== Task input ==
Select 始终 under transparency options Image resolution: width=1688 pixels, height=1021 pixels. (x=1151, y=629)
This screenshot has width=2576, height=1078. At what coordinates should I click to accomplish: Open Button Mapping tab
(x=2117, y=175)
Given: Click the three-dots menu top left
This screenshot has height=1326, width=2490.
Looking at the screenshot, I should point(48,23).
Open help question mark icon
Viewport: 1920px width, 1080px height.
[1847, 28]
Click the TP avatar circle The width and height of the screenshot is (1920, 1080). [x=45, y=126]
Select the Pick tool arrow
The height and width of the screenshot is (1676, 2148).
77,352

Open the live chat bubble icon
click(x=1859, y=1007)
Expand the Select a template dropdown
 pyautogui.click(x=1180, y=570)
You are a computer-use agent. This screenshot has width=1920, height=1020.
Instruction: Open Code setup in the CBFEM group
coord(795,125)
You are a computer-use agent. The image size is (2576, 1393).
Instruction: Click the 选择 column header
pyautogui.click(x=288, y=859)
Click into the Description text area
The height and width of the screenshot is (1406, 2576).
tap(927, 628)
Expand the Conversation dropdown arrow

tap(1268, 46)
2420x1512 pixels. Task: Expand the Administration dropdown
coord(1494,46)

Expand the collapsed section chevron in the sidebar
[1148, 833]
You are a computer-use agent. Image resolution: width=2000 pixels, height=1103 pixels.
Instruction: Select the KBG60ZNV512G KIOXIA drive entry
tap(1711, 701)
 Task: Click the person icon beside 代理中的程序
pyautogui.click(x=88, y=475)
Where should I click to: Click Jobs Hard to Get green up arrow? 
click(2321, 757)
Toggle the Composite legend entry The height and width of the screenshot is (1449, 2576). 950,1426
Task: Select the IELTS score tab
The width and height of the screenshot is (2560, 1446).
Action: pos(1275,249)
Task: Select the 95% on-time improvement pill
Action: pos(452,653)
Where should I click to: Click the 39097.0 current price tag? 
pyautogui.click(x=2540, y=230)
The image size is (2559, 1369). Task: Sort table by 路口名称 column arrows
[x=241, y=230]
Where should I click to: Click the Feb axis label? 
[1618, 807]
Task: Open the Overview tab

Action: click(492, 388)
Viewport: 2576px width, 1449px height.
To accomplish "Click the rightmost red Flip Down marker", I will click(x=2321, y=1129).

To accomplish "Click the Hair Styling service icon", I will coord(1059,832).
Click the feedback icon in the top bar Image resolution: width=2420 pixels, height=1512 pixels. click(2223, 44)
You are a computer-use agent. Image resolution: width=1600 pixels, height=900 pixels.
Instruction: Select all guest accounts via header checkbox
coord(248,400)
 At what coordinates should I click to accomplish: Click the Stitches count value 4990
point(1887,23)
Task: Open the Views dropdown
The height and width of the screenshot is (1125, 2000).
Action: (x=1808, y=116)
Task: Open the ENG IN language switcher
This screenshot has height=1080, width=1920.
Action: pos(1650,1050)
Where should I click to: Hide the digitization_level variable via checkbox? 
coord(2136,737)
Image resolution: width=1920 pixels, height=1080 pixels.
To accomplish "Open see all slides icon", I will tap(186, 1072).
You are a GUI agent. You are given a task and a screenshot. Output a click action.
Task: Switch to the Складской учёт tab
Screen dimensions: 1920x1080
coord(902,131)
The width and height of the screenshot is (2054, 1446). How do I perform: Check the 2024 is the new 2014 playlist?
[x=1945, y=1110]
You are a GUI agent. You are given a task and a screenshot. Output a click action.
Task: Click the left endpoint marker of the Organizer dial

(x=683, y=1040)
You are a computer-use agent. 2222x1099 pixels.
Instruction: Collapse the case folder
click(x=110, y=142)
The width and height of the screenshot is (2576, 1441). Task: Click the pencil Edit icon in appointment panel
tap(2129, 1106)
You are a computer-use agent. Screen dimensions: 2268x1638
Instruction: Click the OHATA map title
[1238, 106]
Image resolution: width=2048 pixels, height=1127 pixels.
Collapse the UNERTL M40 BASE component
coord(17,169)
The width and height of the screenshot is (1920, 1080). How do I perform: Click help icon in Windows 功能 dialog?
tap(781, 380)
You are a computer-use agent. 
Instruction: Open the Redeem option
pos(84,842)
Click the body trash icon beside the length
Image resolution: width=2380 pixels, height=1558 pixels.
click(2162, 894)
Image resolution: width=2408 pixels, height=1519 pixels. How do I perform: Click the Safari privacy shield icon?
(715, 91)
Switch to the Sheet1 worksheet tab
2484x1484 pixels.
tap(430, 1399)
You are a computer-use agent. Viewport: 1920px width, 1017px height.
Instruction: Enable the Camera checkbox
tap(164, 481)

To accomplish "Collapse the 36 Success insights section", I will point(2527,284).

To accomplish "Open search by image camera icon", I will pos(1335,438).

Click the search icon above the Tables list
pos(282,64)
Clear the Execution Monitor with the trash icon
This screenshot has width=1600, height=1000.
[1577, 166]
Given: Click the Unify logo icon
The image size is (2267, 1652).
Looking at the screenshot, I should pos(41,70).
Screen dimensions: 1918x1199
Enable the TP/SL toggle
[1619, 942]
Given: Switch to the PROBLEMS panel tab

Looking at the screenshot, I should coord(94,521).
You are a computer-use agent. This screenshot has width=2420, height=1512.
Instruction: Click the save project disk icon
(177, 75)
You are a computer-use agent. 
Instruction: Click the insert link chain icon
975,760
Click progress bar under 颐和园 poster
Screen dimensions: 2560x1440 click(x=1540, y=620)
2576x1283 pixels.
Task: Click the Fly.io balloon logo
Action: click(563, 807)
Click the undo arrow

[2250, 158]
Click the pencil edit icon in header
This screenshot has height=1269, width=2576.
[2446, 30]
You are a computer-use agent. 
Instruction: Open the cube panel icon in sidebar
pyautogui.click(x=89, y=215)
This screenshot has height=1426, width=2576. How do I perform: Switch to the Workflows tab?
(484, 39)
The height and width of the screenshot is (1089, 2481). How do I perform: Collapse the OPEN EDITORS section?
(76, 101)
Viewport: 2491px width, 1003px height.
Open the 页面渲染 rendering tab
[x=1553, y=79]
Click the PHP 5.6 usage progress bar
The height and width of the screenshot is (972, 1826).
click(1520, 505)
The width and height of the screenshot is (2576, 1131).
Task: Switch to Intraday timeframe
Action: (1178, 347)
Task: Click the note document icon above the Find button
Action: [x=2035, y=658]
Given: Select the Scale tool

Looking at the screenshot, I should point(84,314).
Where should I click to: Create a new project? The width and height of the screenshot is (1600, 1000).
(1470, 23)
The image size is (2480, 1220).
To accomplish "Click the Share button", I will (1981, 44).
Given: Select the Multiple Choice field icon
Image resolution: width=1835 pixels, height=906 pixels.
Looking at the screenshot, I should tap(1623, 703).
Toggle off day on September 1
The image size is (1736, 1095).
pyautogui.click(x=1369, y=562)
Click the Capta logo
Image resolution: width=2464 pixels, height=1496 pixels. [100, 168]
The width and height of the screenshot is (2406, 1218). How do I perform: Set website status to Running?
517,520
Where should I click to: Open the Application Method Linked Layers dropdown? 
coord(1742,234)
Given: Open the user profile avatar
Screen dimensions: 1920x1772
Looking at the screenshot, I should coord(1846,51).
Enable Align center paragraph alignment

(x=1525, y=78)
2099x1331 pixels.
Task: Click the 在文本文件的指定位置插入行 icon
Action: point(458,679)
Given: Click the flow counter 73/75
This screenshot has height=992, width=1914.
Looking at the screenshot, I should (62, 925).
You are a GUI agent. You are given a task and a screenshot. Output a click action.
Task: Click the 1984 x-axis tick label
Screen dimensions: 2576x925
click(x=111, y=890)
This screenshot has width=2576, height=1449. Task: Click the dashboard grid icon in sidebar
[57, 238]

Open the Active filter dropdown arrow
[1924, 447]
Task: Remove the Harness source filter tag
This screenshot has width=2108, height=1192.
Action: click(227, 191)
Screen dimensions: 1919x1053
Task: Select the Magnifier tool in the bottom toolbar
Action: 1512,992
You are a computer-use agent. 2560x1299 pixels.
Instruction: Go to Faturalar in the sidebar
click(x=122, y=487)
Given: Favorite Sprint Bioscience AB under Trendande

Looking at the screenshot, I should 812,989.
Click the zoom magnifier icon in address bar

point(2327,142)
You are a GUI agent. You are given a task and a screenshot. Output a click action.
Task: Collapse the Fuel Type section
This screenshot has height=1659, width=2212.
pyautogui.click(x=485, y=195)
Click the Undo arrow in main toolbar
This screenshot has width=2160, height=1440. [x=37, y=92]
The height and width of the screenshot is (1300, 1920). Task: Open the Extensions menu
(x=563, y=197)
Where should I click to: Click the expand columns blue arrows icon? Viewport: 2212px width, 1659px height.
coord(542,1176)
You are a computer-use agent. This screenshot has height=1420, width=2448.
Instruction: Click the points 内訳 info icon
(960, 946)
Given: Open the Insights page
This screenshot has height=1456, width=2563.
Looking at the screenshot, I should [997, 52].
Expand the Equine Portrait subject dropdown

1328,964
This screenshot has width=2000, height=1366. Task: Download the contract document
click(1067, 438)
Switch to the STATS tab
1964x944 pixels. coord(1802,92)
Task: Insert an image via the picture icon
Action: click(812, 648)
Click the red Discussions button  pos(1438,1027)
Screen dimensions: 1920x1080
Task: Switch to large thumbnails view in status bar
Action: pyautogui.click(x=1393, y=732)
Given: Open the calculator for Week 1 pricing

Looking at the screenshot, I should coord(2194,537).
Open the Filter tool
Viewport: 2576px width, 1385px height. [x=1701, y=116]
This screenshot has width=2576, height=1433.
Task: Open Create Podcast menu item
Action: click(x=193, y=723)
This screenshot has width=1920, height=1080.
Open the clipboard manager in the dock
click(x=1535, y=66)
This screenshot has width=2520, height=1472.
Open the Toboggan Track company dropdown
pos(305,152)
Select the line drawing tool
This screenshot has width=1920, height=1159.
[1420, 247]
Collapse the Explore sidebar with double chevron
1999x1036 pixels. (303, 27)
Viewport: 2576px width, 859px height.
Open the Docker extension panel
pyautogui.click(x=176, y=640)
===
What to produce | Write out the lines of the entries, word for word, from the first through the one containing "Given: Click the three-dots menu top left", and stop at that line.

The answer |
Select 始终 under transparency options Image resolution: width=1688 pixels, height=1021 pixels. (x=1151, y=629)
This screenshot has width=2576, height=1078. At what coordinates should I click to accomplish: Open Button Mapping tab
(x=2117, y=175)
Given: Click the three-dots menu top left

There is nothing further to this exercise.